▶ **Required work**: Copy the records below, swapping "computer-use agent" for "screen assistant" at every occurrence and leaving everything else as it is.

========================================================================

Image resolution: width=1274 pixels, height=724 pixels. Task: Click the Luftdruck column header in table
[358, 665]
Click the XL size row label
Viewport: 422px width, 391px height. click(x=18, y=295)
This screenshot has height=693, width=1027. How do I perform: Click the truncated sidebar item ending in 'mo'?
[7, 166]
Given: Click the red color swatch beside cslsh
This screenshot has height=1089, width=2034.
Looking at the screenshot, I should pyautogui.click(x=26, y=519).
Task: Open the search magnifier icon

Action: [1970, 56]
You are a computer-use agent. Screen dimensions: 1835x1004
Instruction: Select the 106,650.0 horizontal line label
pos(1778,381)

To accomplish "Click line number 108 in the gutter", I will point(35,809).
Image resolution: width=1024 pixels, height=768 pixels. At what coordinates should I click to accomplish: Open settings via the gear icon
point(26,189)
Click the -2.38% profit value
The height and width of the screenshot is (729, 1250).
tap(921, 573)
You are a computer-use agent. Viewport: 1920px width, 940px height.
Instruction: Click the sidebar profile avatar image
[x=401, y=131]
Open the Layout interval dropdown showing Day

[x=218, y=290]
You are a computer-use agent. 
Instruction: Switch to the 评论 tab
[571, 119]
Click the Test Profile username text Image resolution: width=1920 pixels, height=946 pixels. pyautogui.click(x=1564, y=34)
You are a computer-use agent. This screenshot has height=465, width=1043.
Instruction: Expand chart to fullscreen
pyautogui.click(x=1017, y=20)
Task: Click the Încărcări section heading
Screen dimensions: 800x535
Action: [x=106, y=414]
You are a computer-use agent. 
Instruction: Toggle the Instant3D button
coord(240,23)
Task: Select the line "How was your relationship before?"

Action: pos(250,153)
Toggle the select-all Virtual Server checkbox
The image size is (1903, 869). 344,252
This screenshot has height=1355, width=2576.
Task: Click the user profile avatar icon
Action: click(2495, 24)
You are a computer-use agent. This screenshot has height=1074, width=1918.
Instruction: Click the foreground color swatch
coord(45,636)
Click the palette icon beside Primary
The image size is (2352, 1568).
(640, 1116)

========================================================================

▶ **Full answer**:
Image resolution: width=1274 pixels, height=724 pixels. Task: Click the Luftdruck column header in table
[358, 665]
Click the XL size row label
Viewport: 422px width, 391px height. click(x=18, y=295)
This screenshot has height=693, width=1027. How do I perform: Click the truncated sidebar item ending in 'mo'?
[7, 166]
Given: Click the red color swatch beside cslsh
This screenshot has height=1089, width=2034.
Looking at the screenshot, I should pyautogui.click(x=26, y=519).
Task: Open the search magnifier icon

Action: [1970, 56]
You are a screen assistant. Screen dimensions: 1835x1004
Instruction: Select the 106,650.0 horizontal line label
pos(1778,381)

To accomplish "Click line number 108 in the gutter", I will point(35,809).
Image resolution: width=1024 pixels, height=768 pixels. At what coordinates should I click to accomplish: Open settings via the gear icon
point(26,189)
Click the -2.38% profit value
The height and width of the screenshot is (729, 1250).
tap(921, 573)
You are a screen assistant. Viewport: 1920px width, 940px height.
Instruction: Click the sidebar profile avatar image
[x=401, y=131]
Open the Layout interval dropdown showing Day

[x=218, y=290]
You are a screen assistant. 
Instruction: Switch to the 评论 tab
[571, 119]
Click the Test Profile username text Image resolution: width=1920 pixels, height=946 pixels. pyautogui.click(x=1564, y=34)
You are a screen assistant. This screenshot has height=465, width=1043.
Instruction: Expand chart to fullscreen
pyautogui.click(x=1017, y=20)
Task: Click the Încărcări section heading
Screen dimensions: 800x535
Action: [x=106, y=414]
You are a screen assistant. 
Instruction: Toggle the Instant3D button
coord(240,23)
Task: Select the line "How was your relationship before?"

Action: pos(250,153)
Toggle the select-all Virtual Server checkbox
The image size is (1903, 869). 344,252
This screenshot has height=1355, width=2576.
Task: Click the user profile avatar icon
Action: click(2495, 24)
You are a screen assistant. This screenshot has height=1074, width=1918.
Instruction: Click the foreground color swatch
coord(45,636)
Click the palette icon beside Primary
The image size is (2352, 1568).
(640, 1116)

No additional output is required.